When should each form of “to” be used?

@Nick-Hall @yaron

An independent “To” in date context (not in a from…to string) should look like:
עד ה־6 לינואר 1875
עד ליוני 1875
עד ל־1875
or
עד לשנת 1875

The independent “From”
מה־6 ליוני 1875
מיוני 1875
מ־1875
or
משנת 1875

The “Period”
מה־6 ליוני 1975 ועד ה־18 למרץ 1875
מיוני 1879 עד אוגוסט
מ־1875 עד 1786
or
משנת 1875 עד שנת 1876

“From… To…”
בין ה־6 ליוני 1975 לבין ה־18 למרץ 1875
בין 1879 לבין אוגוסט
בין 1875 ל־1786
or
בין שנת 1875 לשנת 1876

“Normal” dates
ה־6 ליוני 1875 or ב־6 ליוני 1875 (when right after [qual] “About” it should use ה־6, unless i can find a better translation for “About” which behaves in Hebrew like “calculated” and “estimated”)
ביוני 1875
ב־1875
or
בשנת 1875

1 Like

@Nick-Hall @yaron

I’ve changed on Weblate the Hebrew phrase for “About” from “בסיבות” to “מקורב”. it does not have the exact meaning, but close enough (מקורב means approximation) so we can now LOOSE this Part:
“(when right after [qual] “About” it should use ה־6, unless i can find a better translation for “About” which behaves in Hebrew like “calculated” and “estimated”).”
To not have the date handler completely depend on a “publicly shared translation” we need to make tat part in the _date_he.py work too. What do you think?

1 Like

There are some mistakes here.
In the first sentence you’ve added ה before the date, this is wrong, dates are already considered “known” (מיודעים), this is why it’s unnecessary to add ה״א הידיעה before a date, also relates to compounds of ב+ה etc. which in that case only the ב remains in the original form (it doesn’t transform to “BA” only “BE”).
In the 2 consecutive sentences you added ל before the actual date, it’s unnecessary, in Hebrew we use עד יוני 1875, the additional letter can be dismissed.

Same mistake as before, ה shouldn’t be there, this is relevant to all other occurrences.
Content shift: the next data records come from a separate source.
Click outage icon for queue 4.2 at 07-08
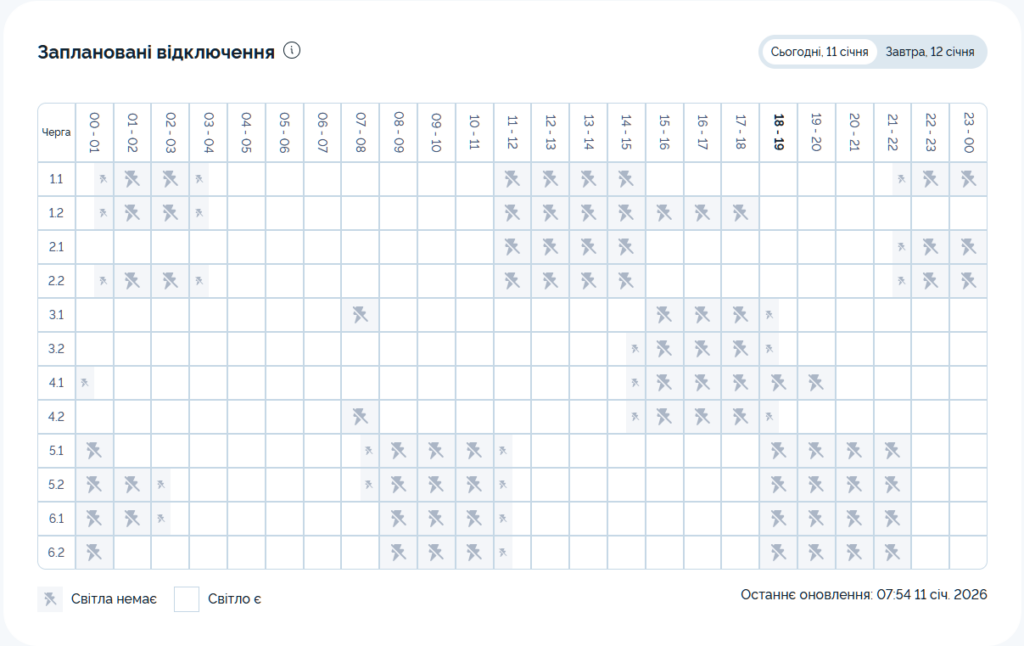pyautogui.click(x=360, y=416)
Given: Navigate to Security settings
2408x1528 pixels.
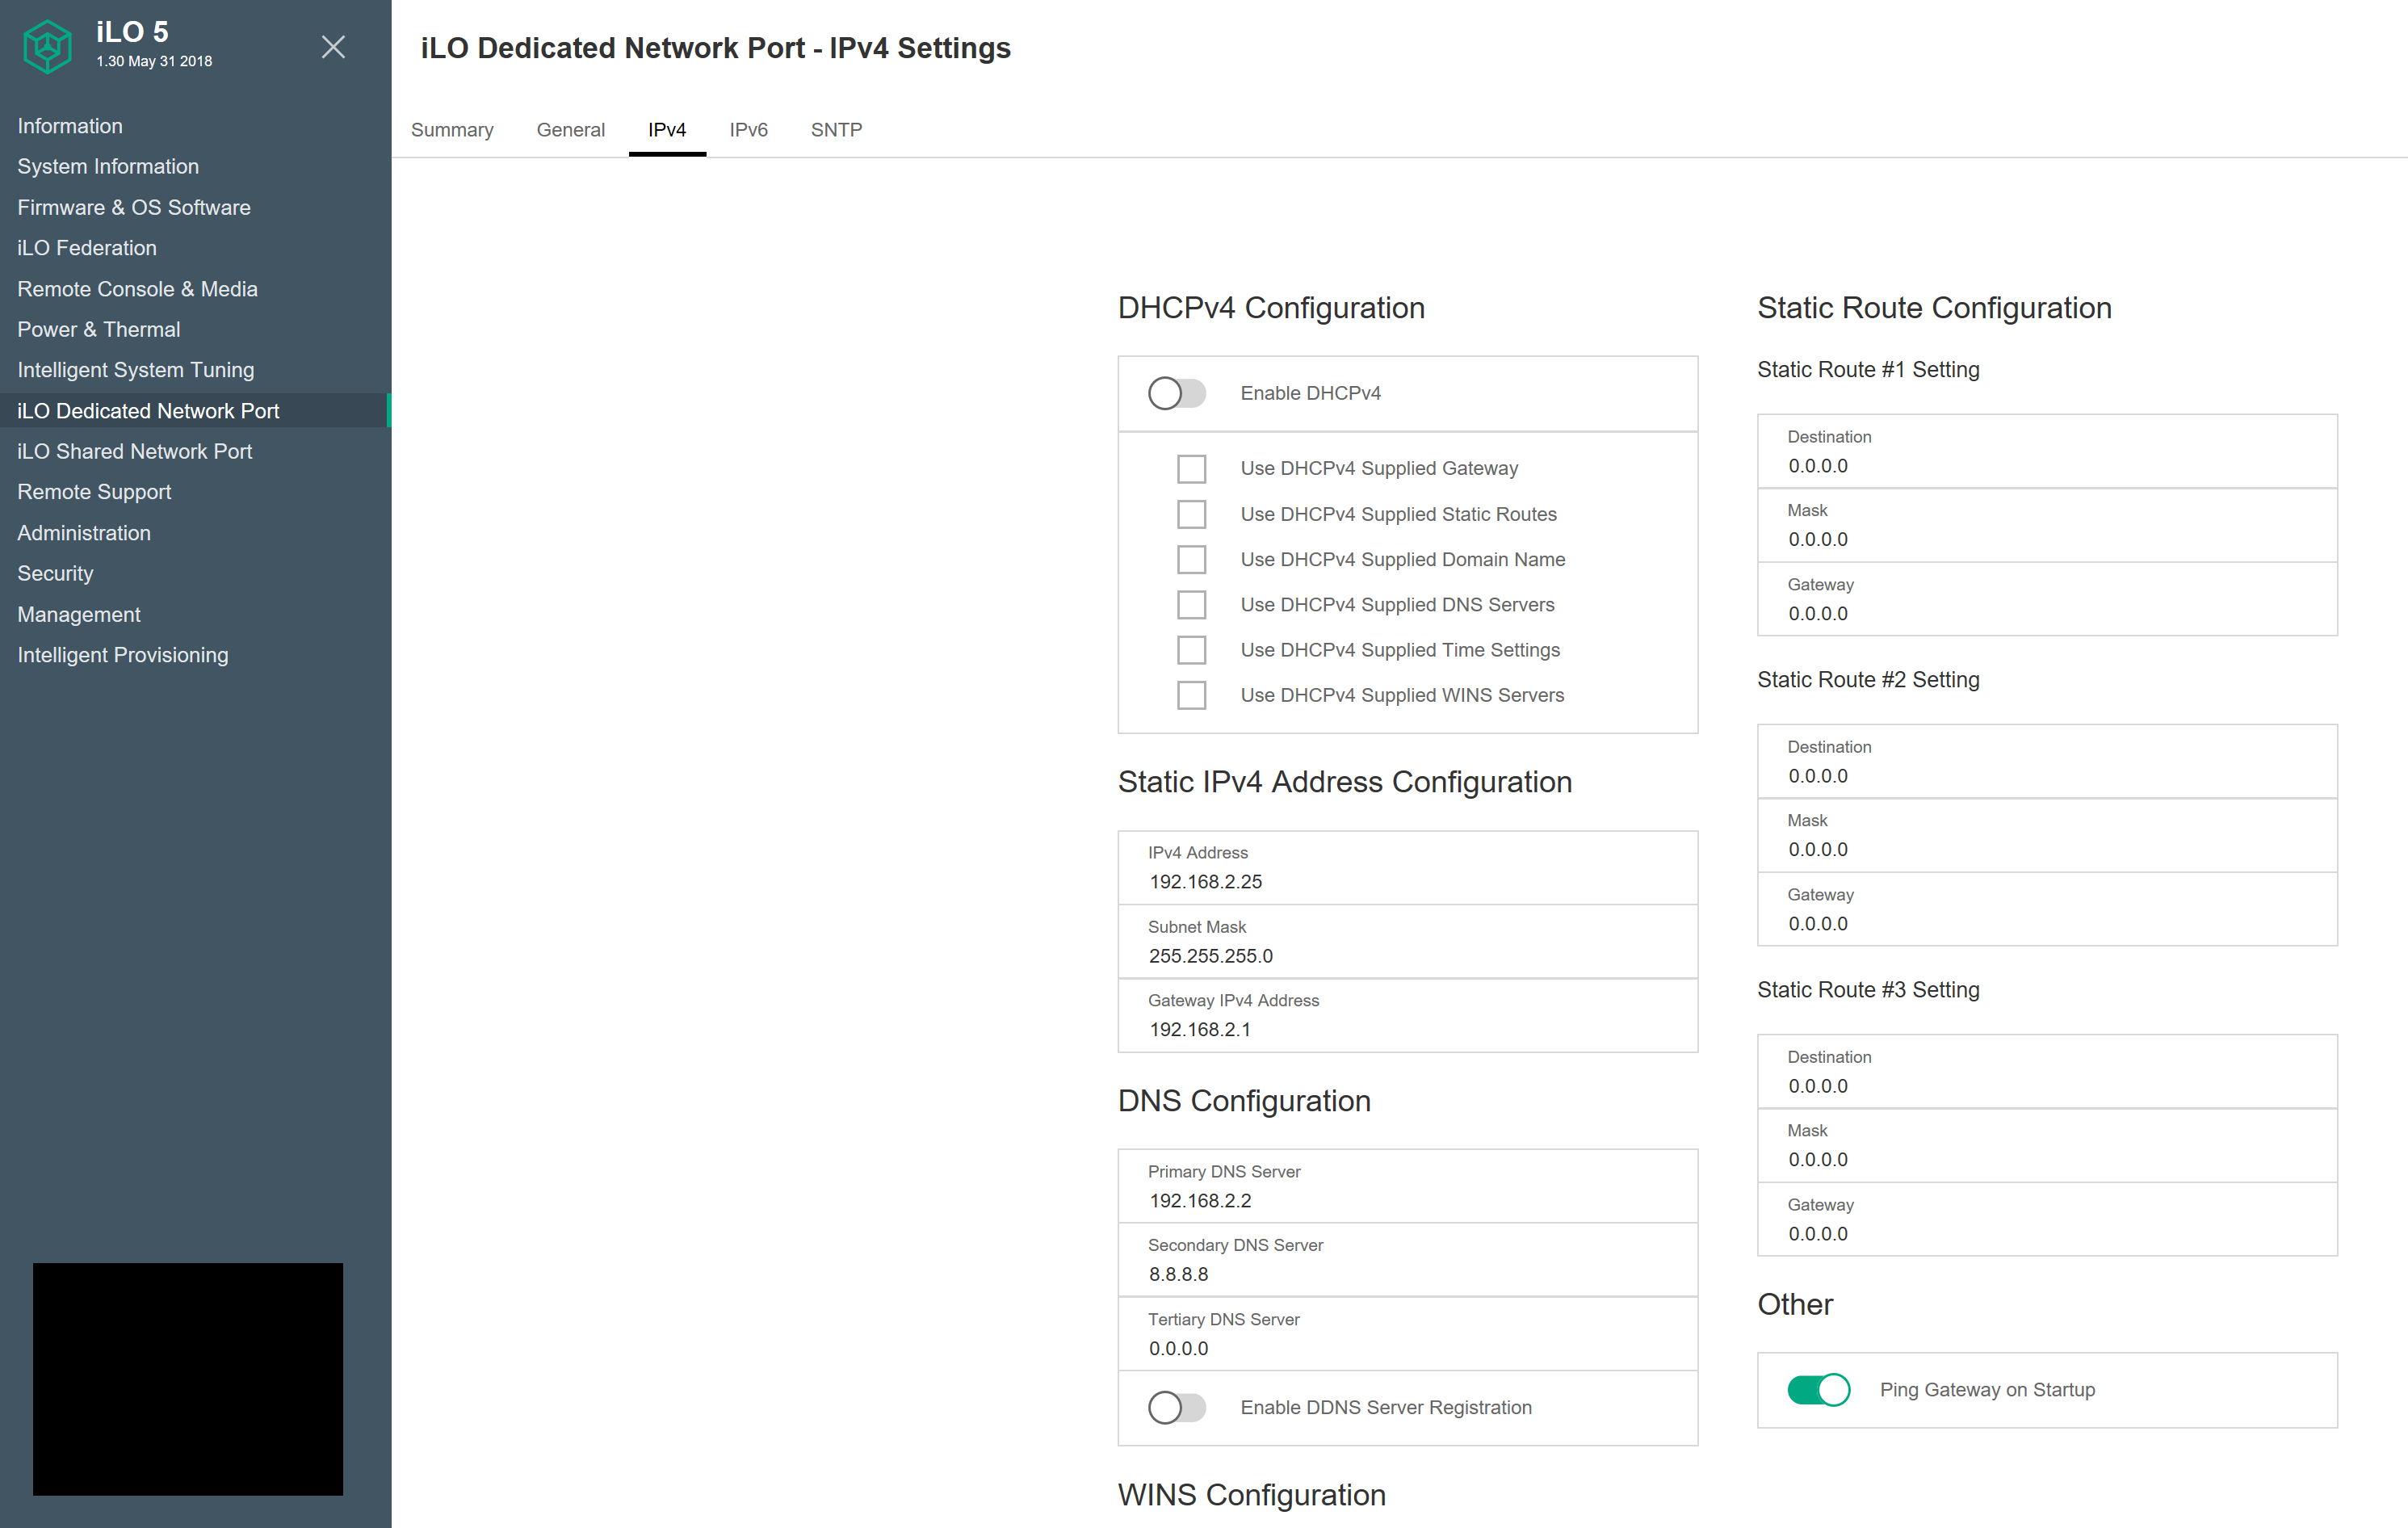Looking at the screenshot, I should click(x=52, y=573).
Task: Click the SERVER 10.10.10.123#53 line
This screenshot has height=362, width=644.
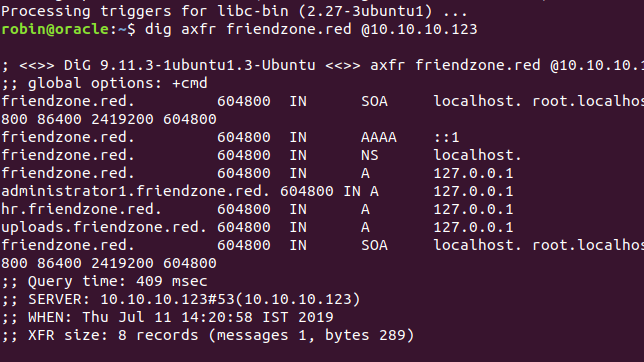Action: click(x=181, y=300)
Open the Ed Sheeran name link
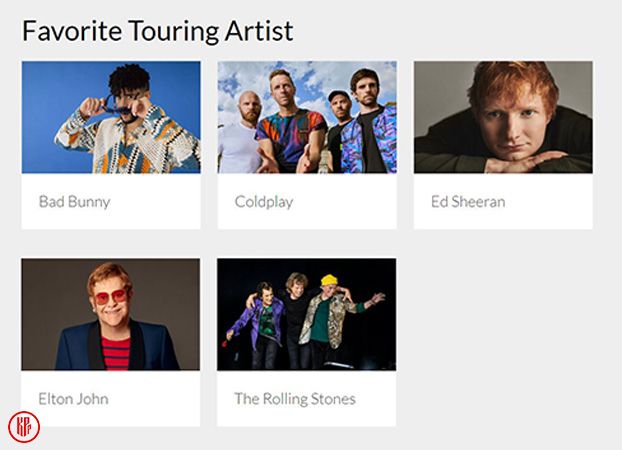The width and height of the screenshot is (622, 450). click(468, 202)
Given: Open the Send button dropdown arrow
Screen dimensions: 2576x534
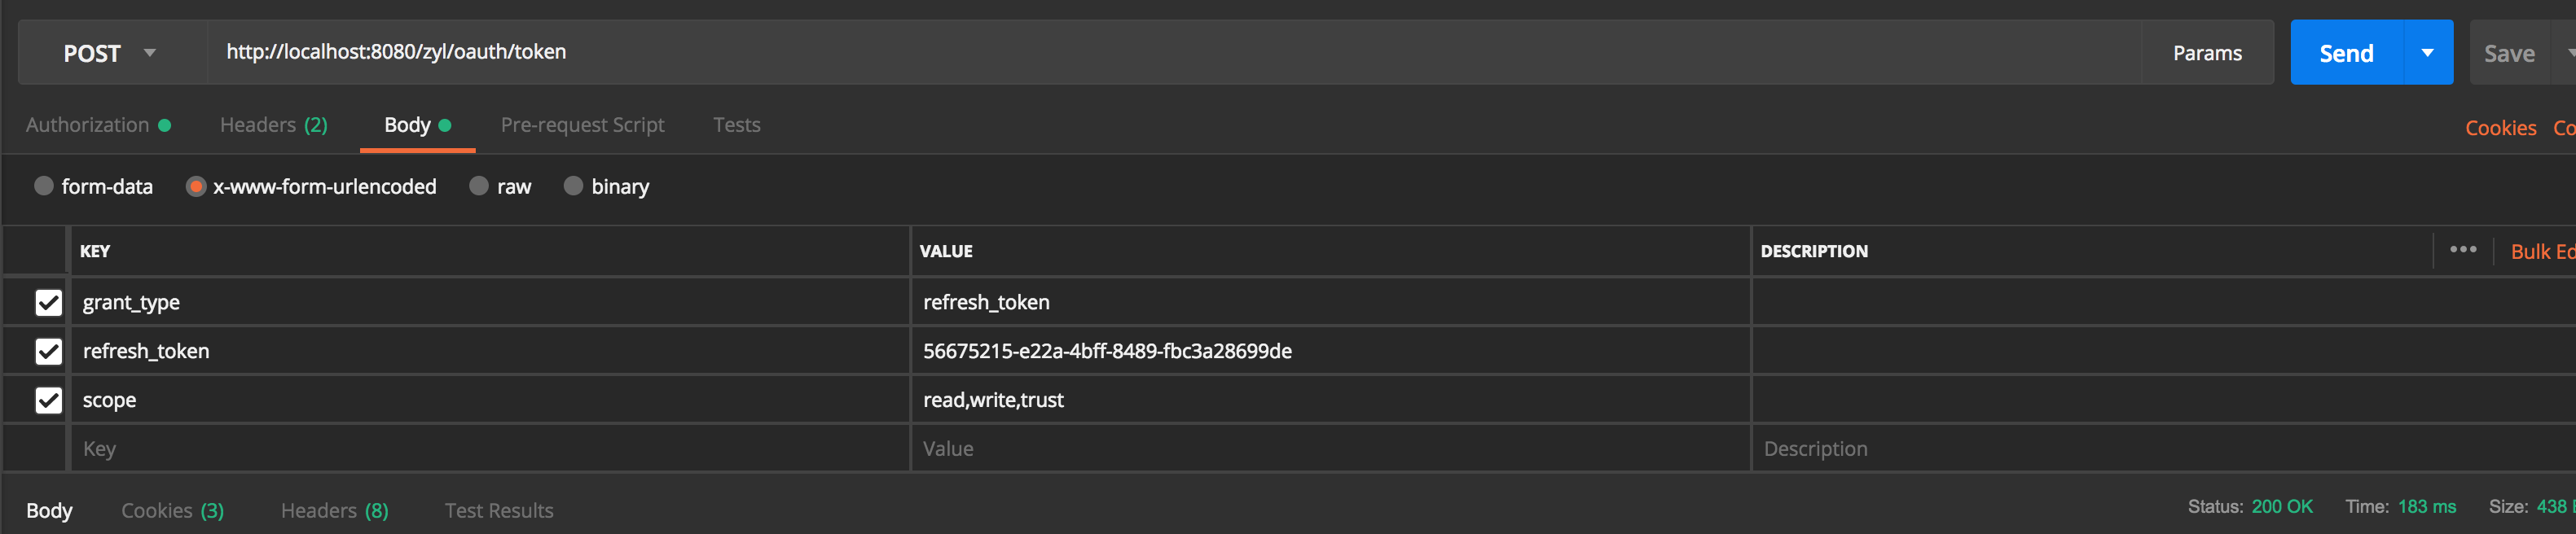Looking at the screenshot, I should 2427,53.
The dates should be denoted as ‏6 ביוני 1875, the form ‎‏6 ליוני 1875 is incorrect.

All these rules are portrayed in the following article.

What about the term בערך which is way more native than these 2 options?

I guess we need to present a correct use case to make sure it’s handled according to the language rules.

Thanks :slight_smile:

1 Like

@avma @yaron Can we summarise the rules?

Am I correct in saying that for the “TO” case you want the following?

עד 6 לינואר 1875
עד יוני 1875
עד 1875

This is what we already have, with the addition of the “ל” before the month.

The “FROM” case is similar:

מ־6 בינואר 1875
מיוני 1875
מ־1875

The month prefix becomes “ב”, and the “מ” is a prefix so we add a maqaf where appropriate.

Do similar rules apply to “BEFORE” and “AFTER”?
Do we prefix a short month in the same way as a long month?

[/quote]
There are some mistakes here.
In the first sentence you’ve added ה before the date,

Same mistake as before, ה shouldn’t be there, this is relevant to all other occurrences.

Dear “Professor” @yaron,
I must implore you to reserve such astute observations as “This is a mistake” for your exclusive inner sanctum of confidants, particularly when they stem from such flimsy foundations.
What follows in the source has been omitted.